É uma definição simples para definir um processo complexo. Muitas vezes até existe algum fundamento jurídico e de fato para a abertura de investigações e processos, mas para atingir mais rapidamente o objetivo político, etapas do devido processo legal são deixadas de lado, ainda que se mantenha uma aparência de legalidade.
Em um ambiente midiático, o controle da versão aparentemente verdadeira, hoje denominado como controle da “narrativa”, é crucial. Desta forma, o apoio de órgãos de imprensa e de influenciadores, bem como a repetição da propaganda, deve ser realizado a exaustão. Até que o adversário esteja prostrado a campanha legal e midiática continuará.

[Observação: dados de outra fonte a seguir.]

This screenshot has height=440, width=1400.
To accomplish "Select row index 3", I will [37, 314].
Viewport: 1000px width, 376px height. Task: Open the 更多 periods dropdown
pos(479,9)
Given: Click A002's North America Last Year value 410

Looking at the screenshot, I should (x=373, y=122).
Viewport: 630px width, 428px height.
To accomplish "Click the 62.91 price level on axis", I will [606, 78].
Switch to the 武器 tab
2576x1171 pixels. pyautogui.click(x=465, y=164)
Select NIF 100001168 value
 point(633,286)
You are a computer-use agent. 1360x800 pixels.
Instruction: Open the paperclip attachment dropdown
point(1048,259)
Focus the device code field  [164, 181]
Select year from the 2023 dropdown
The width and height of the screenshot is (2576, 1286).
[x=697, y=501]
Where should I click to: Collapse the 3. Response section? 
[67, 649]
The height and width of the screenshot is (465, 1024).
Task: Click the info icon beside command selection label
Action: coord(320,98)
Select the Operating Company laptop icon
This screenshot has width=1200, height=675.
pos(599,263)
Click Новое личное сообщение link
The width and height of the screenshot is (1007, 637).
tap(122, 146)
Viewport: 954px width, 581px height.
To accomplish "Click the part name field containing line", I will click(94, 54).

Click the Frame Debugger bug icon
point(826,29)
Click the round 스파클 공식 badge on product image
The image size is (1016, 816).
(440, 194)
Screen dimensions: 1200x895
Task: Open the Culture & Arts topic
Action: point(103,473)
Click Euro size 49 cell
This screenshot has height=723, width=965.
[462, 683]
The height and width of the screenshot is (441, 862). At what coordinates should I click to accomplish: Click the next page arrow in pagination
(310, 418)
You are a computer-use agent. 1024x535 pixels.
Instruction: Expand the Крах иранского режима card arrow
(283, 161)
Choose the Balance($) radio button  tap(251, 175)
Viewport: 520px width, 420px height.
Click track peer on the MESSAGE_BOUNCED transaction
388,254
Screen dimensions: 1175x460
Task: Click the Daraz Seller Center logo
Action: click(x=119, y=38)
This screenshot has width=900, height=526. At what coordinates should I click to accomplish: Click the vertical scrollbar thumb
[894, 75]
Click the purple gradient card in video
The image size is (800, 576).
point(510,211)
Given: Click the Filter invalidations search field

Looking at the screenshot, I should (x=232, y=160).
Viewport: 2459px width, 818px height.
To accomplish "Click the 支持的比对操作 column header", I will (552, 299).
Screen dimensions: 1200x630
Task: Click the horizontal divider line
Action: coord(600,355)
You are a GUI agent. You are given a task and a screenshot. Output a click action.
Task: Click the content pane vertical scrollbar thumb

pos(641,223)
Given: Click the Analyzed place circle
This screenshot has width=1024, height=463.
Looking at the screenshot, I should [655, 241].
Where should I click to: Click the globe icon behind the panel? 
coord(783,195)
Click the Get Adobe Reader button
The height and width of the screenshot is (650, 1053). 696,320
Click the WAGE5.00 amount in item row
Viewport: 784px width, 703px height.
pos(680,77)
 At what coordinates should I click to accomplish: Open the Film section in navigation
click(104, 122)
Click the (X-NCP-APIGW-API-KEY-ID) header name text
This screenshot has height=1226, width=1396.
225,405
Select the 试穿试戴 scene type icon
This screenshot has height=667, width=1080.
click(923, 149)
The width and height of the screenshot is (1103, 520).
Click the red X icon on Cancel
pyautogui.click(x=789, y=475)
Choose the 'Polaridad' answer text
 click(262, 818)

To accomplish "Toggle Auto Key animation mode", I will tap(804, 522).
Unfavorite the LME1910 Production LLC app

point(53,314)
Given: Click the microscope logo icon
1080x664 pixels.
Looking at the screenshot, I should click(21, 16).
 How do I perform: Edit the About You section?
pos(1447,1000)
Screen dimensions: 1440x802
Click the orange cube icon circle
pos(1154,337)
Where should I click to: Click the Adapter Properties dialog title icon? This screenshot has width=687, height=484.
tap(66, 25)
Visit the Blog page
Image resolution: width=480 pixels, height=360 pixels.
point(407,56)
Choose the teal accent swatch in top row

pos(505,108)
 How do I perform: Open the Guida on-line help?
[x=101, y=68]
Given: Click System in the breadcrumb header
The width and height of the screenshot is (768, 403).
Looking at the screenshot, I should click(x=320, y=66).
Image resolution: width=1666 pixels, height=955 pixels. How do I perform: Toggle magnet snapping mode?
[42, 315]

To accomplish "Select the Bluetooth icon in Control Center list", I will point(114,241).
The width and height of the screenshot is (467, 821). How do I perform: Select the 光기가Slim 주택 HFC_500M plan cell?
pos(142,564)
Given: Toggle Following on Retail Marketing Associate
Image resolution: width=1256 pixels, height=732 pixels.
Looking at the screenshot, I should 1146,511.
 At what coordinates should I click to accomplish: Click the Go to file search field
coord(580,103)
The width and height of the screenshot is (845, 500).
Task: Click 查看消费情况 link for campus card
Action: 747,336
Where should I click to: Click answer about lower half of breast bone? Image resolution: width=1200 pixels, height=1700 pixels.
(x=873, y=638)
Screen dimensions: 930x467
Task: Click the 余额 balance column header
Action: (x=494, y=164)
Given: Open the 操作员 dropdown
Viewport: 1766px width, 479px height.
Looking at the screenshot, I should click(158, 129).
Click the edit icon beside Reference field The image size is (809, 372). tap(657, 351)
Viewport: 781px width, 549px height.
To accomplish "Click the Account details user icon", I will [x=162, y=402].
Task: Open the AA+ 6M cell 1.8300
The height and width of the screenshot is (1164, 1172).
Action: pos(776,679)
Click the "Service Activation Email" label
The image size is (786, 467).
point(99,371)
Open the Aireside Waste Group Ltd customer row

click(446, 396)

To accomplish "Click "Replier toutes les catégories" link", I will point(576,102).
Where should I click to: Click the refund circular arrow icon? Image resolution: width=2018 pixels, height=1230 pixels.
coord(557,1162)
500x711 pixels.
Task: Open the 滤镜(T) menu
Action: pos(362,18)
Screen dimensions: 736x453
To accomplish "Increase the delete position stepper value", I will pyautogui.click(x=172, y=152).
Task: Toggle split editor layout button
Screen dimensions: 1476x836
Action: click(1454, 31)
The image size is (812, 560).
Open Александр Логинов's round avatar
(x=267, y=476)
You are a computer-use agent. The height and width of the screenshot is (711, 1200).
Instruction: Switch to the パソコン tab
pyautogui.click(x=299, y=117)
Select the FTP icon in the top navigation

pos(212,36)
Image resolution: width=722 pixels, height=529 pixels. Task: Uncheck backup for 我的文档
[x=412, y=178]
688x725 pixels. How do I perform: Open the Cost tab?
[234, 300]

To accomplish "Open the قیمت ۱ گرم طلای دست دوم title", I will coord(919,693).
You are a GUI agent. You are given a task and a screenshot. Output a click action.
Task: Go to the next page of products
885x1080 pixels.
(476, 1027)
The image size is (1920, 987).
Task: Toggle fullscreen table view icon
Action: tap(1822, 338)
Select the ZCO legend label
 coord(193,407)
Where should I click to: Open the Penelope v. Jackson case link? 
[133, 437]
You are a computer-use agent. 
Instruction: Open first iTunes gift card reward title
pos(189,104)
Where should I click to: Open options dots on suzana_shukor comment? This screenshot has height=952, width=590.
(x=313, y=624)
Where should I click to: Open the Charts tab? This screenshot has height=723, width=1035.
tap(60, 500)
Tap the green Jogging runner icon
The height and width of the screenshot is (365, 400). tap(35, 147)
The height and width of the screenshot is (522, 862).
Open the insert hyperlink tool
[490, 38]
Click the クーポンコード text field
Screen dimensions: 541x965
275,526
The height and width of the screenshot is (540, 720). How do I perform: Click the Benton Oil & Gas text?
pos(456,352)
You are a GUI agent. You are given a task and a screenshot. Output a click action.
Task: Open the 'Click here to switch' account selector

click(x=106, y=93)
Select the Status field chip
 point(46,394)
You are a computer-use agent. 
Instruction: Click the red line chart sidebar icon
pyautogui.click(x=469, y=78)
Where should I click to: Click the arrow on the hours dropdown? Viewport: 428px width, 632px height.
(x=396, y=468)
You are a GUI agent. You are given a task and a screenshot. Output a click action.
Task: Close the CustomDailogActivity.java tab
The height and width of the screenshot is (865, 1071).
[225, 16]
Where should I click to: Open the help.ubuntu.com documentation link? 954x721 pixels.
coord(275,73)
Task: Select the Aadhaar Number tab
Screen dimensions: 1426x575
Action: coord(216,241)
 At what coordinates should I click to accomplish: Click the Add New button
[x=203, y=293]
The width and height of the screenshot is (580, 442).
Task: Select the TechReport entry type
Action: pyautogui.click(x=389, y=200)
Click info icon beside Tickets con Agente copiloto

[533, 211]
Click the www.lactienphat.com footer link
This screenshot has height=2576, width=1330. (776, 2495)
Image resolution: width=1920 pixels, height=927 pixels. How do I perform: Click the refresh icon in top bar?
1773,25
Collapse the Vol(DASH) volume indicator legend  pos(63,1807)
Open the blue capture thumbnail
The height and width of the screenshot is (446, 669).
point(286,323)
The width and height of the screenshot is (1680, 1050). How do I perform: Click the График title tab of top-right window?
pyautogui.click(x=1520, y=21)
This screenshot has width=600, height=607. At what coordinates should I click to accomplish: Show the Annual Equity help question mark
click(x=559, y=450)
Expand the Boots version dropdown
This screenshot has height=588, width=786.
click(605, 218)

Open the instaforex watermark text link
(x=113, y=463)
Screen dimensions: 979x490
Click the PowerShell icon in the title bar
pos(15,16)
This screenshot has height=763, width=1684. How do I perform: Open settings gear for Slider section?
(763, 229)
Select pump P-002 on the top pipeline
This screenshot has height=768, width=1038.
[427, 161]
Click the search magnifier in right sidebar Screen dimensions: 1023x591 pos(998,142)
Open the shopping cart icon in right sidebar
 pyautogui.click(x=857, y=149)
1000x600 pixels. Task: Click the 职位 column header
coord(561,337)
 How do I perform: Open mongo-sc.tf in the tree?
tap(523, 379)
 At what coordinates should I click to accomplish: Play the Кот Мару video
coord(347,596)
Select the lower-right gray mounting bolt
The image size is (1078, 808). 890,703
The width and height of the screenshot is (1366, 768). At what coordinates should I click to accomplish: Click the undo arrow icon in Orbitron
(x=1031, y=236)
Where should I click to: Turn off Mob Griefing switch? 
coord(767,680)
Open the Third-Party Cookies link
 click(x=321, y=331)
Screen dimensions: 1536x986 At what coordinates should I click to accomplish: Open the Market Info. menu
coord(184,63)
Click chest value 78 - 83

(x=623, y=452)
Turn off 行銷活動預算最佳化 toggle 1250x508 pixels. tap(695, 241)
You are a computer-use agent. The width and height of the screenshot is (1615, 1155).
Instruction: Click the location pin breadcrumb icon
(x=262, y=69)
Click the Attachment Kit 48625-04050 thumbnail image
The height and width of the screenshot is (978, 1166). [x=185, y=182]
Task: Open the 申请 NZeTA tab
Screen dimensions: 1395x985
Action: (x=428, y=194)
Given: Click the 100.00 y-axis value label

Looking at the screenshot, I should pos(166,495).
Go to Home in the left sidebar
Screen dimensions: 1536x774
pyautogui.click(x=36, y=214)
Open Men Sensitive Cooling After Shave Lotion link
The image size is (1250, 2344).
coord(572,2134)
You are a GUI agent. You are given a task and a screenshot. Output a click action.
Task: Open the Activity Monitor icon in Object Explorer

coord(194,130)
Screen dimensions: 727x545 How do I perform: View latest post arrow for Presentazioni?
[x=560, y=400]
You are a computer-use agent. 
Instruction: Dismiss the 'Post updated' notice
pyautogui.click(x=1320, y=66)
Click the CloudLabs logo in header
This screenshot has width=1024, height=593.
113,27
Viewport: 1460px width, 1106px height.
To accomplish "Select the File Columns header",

Porém, o lawfare fere o direito, porque o processo deve contar com uma relação dialética com base na formação de um triângulo: acusação, defesa e o estado juiz. Como dissemos, é uma relação processual que deve contar com a equidistância entre partes e juiz.
Cada parte deve ter controle de que o juiz considerará as versões com fundamento no ônus de prova. Assim, é dialético por envolver tese, antítese e síntese (sentença).
Atendendo ao comando do título do texto, temos que Bolívia e Argentina, após a subida ao poder de partidos de esquerda, parecem estar tentados a perseguir seus desafetos políticos.
Na Bolívia, se Evo foi apeado do poder por um golpe de estado, é necessário considerar que a célere, espetacular e midiática prisão da ex-presidente Jeanine Áñez, escondida dentro de uma cama box, acusada de conspiração, sedição e terrorismo, já foi denominada por Áñez como perseguição política.
Na Argentina, a pedido do Presidente Férnandez, foi denunciado o ex-presidente Mauricio Macri e quatro funcionários por “fraude” em acordo com o FMI.
Basicamente, Macri e equipe são acusados de utilizar as verbas do acordo para fins distintos do que o autorizado por Lei. Já desde 2020 Macri vem sendo investigado por escutas e espionagem de adversários.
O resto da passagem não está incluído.